The generative illusion of Large Language Models: Language between human subjectivity and algorithmic computation

By: Massimo Roberto Beato

 

ARTICLE INFO:
Volume: 11
Issue: 02:Winter 2025
ISSN: 2459-2943
DOI: 10.18680/hss.2025.0023
Pages: 97-122
Lic.: CC BY-NC-ND 4.0
KEYWORDS:
Generativity
Semiotics of AI
Large Language Models
wrAIting
Enunciation

 

ABSTRACT

In recent years, Large Language Models (LLMs) have raised critical questions regarding generativity. This article examines the relationship among language, natural intelligence, and artificial intelligence (AI) in artistic practices such as writing, with regard to the interplay between generativity and creativity. It investigates whether – and to what extent – such systems can participate in the generative processes that characterise human language, thus bringing the classical notions of generativity into dialogue with the operational dynamics of LLMs. AI’s ‘meaning simulation’ strategies will be examined through a playwriting experiment using ChatGPT. We will show that AI generativity remains at the level of surface structures, without fully accessing the semionarrative transformation that defines the parcours génératif, while LLMs yield a ‘generative illusion,’ keeping within the discursive level only. The impression of creativity arising at the intersection of computational recombination and human semantic investment is a hybrid artefact that reveals our interpretive habits and the machine’s generative constraints. As a result, a distributed but asymmetrical model of generativity emerges. Machines provide statistically significant discursive forms; humans provide semantic depth, narrative transformation, and cultural resonance. The article traces the tension between two registers of meaning-generation: one formal, combinatorial, and distributive; the other temporal, intentional, and transformative. We propose to name this tension the double register of generativity. This double register exposes why comparisons between human and artificial modes of meaning-making often founder on category mismatch.

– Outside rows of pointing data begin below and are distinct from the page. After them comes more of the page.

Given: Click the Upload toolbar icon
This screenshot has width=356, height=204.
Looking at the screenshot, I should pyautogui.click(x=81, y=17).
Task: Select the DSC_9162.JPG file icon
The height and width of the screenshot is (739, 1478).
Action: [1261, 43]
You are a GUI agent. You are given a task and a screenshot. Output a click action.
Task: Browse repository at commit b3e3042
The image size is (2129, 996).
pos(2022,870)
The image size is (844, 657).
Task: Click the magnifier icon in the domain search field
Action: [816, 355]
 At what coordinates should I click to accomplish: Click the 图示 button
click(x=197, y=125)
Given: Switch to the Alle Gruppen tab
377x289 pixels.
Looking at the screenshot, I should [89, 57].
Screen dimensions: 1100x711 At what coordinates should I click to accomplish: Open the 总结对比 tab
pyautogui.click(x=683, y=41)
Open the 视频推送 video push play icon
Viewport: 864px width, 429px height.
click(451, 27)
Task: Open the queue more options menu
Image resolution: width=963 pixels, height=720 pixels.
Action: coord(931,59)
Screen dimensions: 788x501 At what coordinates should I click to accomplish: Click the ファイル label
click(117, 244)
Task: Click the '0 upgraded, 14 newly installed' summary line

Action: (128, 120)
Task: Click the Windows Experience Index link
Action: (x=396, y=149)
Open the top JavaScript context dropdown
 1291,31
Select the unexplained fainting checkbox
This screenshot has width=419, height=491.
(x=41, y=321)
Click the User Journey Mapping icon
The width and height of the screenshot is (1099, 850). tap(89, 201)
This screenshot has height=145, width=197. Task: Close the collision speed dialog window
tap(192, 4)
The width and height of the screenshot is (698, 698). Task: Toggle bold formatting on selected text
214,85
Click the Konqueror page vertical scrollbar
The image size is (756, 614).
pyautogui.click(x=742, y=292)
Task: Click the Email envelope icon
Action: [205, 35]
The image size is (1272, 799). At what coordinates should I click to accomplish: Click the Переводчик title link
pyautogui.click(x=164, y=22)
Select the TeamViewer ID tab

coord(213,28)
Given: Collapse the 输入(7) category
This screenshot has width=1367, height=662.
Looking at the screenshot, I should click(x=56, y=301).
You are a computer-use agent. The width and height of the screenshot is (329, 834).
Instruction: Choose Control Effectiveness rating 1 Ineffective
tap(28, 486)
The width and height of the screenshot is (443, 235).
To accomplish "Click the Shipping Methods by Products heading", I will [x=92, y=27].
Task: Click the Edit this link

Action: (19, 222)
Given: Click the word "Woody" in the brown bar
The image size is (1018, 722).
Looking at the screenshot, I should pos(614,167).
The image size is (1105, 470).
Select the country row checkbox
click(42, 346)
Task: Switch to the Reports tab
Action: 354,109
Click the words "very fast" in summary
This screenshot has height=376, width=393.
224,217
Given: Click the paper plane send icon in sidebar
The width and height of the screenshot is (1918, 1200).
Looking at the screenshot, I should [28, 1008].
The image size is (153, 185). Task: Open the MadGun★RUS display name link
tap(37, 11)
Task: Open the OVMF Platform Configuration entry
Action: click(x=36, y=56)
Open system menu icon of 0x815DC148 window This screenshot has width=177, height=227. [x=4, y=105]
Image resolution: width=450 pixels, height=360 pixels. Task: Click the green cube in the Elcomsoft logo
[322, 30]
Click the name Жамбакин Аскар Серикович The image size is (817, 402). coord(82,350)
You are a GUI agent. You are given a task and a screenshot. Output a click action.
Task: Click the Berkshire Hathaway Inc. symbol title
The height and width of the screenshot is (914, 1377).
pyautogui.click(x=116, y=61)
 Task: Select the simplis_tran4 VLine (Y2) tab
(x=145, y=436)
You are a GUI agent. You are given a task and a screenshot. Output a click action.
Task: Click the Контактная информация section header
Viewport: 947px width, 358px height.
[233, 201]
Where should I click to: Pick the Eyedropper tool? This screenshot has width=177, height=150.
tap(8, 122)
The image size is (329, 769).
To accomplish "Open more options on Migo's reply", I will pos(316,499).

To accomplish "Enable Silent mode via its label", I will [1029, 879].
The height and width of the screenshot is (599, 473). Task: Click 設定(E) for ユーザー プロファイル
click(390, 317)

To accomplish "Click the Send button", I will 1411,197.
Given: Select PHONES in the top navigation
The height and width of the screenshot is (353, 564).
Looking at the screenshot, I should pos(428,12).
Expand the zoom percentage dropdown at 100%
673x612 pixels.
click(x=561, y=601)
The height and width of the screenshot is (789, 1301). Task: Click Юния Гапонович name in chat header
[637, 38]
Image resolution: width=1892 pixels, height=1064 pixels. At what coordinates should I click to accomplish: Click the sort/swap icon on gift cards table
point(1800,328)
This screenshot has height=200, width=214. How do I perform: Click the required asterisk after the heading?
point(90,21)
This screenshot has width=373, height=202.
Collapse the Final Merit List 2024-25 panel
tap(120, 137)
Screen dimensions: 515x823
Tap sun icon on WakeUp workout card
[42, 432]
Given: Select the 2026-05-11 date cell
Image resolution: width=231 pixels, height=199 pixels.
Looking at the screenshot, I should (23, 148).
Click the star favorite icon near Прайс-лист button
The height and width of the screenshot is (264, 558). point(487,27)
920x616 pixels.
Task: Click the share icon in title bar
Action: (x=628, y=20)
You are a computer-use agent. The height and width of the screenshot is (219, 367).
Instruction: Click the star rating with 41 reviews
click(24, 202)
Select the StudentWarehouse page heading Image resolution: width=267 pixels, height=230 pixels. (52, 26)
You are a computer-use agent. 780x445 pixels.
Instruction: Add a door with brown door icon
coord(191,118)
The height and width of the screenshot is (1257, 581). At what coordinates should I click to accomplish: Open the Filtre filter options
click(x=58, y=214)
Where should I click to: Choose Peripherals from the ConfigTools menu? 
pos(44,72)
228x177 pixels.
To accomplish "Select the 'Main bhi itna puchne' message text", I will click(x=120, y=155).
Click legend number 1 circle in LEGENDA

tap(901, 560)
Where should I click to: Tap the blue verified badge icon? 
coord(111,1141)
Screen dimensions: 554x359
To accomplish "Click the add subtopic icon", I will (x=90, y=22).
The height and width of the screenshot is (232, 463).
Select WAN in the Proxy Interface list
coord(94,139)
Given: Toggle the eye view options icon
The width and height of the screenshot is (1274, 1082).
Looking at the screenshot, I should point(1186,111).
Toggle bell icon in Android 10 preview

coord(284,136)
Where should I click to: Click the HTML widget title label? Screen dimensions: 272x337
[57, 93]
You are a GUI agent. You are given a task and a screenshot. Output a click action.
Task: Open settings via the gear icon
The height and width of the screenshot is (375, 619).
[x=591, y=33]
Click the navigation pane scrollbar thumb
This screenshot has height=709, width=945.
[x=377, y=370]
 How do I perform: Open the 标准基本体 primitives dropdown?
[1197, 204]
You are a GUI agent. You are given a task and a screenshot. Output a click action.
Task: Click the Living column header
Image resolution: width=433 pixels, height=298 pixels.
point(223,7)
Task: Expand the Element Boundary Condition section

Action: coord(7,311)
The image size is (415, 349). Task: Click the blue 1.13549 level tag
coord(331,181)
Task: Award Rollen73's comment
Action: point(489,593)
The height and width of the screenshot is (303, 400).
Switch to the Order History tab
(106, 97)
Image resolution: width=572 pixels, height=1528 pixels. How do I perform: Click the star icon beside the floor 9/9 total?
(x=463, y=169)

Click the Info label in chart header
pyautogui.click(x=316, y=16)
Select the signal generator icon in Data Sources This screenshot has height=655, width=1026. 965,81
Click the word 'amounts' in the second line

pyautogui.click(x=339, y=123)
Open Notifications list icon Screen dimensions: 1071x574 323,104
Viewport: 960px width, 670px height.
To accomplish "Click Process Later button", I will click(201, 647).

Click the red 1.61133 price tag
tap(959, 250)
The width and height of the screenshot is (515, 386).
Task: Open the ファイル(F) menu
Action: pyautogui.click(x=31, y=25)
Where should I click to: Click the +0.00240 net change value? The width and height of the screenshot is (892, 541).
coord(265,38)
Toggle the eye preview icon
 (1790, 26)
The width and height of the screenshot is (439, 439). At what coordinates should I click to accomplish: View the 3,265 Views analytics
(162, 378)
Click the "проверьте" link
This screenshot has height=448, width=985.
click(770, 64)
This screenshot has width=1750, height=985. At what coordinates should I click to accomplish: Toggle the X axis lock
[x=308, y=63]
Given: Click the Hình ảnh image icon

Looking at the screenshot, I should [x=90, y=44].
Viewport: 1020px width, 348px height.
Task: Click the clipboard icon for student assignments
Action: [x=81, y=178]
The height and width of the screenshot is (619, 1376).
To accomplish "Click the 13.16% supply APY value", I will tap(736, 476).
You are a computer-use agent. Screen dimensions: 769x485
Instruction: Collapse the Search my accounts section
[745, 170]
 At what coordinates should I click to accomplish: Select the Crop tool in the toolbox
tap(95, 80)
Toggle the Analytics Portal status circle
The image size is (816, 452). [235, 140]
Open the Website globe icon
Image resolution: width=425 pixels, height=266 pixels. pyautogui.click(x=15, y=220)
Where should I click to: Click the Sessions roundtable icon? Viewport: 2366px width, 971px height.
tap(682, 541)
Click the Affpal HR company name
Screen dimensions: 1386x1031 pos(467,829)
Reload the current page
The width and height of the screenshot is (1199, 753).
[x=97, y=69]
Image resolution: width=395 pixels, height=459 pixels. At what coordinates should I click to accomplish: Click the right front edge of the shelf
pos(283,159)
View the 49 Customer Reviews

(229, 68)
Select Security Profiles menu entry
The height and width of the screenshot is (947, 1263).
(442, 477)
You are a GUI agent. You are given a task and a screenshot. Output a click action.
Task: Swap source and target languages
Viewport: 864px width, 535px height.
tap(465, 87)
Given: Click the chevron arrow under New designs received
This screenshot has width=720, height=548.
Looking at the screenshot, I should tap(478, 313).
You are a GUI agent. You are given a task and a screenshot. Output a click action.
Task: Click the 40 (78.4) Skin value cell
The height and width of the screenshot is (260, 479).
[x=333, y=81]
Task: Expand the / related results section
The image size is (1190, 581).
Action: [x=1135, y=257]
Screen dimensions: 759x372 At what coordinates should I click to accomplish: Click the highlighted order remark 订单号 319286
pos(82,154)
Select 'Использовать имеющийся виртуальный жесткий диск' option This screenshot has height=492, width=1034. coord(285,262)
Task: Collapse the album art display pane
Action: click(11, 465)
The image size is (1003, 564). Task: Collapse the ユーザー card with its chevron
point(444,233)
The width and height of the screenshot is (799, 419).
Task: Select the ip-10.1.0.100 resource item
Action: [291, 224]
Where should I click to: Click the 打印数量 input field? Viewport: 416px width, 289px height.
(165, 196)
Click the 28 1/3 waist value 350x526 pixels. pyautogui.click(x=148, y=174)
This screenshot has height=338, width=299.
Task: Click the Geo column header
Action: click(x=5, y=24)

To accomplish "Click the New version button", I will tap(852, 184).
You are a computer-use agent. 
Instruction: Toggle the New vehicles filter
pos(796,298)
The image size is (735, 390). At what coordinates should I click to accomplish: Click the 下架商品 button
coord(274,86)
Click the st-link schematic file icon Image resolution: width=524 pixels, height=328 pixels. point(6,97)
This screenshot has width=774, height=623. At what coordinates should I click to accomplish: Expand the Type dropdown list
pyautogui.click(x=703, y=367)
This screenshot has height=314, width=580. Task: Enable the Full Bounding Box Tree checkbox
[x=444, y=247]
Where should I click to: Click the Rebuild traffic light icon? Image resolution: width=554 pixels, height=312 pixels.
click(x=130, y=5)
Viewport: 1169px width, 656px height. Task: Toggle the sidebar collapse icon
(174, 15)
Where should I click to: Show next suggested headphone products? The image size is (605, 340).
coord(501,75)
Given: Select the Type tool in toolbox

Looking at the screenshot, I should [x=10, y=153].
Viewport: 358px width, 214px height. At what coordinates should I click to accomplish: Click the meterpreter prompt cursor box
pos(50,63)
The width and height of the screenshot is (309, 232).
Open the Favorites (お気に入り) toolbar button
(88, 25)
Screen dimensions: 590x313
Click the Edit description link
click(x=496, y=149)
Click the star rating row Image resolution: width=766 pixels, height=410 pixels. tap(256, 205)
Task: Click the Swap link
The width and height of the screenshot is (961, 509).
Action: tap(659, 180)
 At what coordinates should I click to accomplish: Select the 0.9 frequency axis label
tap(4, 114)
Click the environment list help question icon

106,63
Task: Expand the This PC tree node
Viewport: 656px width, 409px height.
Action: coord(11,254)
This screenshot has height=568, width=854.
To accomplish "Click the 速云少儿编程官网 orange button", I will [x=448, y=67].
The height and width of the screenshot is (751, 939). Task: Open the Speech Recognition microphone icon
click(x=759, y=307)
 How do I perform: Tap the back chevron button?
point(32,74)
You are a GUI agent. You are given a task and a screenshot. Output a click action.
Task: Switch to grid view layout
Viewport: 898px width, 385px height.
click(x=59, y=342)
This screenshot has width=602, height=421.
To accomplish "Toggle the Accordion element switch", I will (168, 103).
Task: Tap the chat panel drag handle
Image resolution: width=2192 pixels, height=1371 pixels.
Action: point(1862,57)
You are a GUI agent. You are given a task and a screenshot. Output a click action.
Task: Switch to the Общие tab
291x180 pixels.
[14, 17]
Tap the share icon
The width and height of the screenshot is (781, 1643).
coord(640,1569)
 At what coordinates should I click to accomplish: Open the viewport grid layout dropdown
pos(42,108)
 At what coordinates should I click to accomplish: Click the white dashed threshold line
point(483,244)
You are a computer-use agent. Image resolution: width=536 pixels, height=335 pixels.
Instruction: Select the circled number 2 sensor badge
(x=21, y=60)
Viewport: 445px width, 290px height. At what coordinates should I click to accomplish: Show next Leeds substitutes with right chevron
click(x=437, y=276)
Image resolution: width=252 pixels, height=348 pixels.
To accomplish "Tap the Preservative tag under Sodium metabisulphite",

The machine’s outputs are not deficient because of a mere lack of competence, but because they operate according to a different ontological logic, namely, distributional semantics and contextual attention rather than chronogenetic and enunciative operations. The result, as Claudio Paolucci suggests, is that the machine compels us to confront the machinic essence of human beings themselves: we too are generative machines, though endowed with temporality, intentionality, and value-oriented transformations.